EXERCISE DATA below:

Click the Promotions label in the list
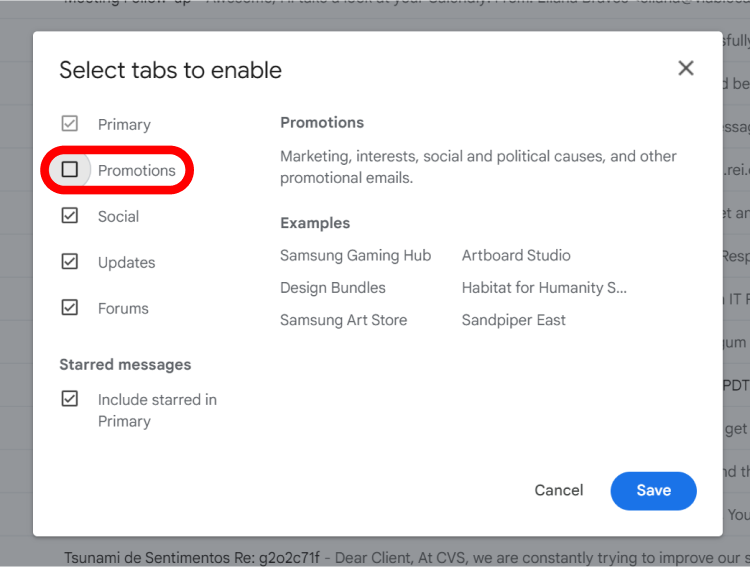Screen dimensions: 750x567 (137, 170)
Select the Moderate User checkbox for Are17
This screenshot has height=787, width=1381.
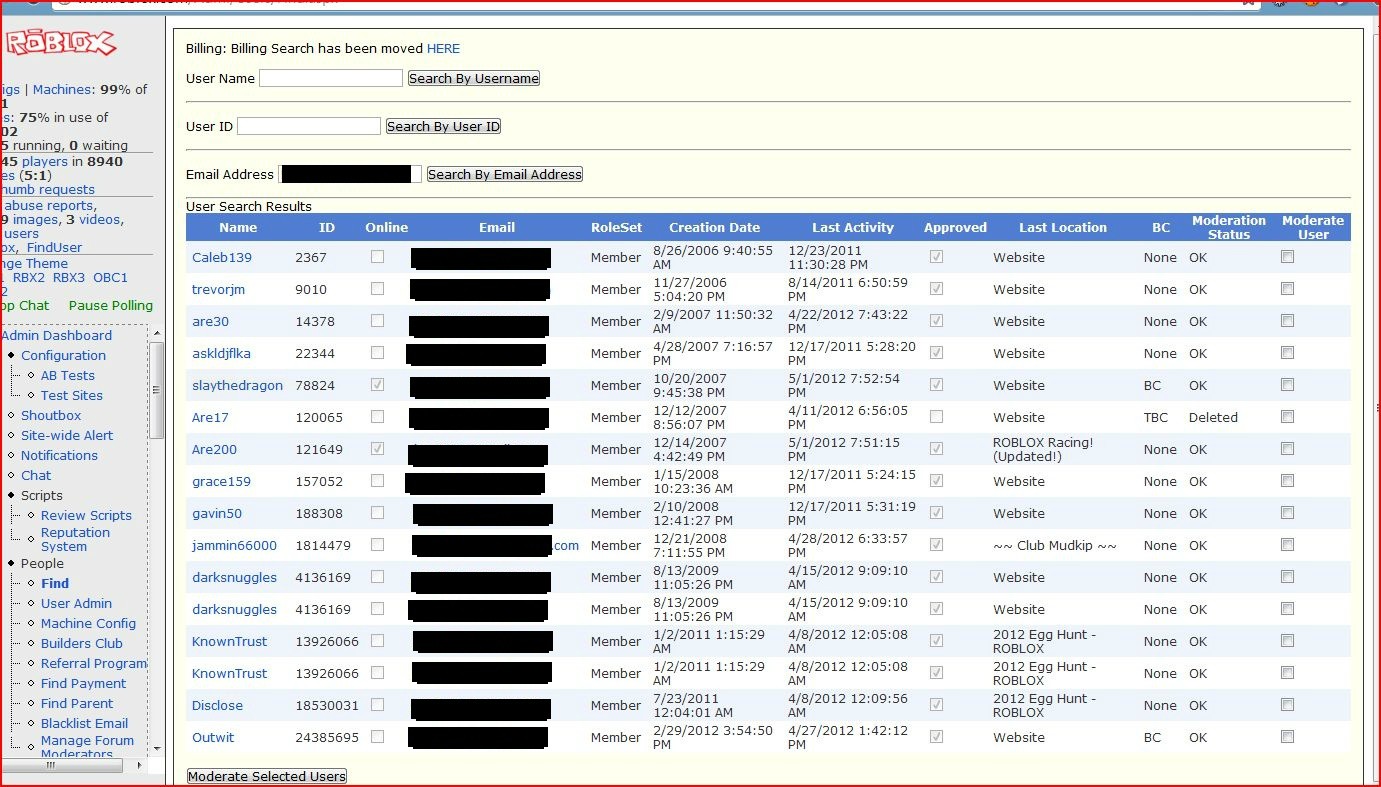1287,417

End of EXERCISE DATA.

▶ [EXERCISE AIM] Beginning at the line that contains "Select the Moderate User checkbox for Are17", transcribe it and every later line through the last line of the data above, exactly, and drop the pictures.

▶ [TASK RESULT]
Select the Moderate User checkbox for Are17
This screenshot has height=787, width=1381.
1287,417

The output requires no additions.